** Dataset extract follows **

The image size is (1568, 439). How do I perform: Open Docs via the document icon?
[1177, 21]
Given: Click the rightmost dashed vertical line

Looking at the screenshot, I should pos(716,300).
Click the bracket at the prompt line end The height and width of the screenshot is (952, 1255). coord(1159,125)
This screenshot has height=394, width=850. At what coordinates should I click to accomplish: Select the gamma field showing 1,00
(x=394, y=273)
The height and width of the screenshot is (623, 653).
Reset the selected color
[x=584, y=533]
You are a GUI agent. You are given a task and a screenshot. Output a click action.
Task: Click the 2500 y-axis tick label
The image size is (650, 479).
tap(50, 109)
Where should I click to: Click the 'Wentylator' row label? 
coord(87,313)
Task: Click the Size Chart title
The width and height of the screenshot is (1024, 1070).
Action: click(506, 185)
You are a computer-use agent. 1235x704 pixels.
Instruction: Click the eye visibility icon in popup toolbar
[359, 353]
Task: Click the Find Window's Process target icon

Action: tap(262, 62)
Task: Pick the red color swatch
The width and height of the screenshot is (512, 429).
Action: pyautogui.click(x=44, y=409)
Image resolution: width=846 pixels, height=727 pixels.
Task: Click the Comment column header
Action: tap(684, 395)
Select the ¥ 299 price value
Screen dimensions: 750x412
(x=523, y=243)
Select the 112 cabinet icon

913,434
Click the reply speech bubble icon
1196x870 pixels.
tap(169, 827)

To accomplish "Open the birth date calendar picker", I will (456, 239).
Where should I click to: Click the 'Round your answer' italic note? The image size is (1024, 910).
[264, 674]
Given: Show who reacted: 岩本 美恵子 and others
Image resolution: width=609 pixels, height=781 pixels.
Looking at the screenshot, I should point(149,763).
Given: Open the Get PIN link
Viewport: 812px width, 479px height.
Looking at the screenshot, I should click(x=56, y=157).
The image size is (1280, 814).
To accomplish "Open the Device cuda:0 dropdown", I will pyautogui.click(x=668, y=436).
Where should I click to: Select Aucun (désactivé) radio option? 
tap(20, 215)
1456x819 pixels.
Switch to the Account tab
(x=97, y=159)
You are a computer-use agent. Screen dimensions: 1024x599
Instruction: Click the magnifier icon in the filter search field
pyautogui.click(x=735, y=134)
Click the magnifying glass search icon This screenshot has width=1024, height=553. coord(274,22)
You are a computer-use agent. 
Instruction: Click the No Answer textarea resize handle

** End of Dataset extract **

__Exercise__
Your task is to find each line in the entries that contains the string "computer" and copy it.

__Answer box__
You are a computer-use agent. 1235x704 pixels.
You are a computer-use agent. Screen dimensions: 1024x599
You are a computer-use agent. 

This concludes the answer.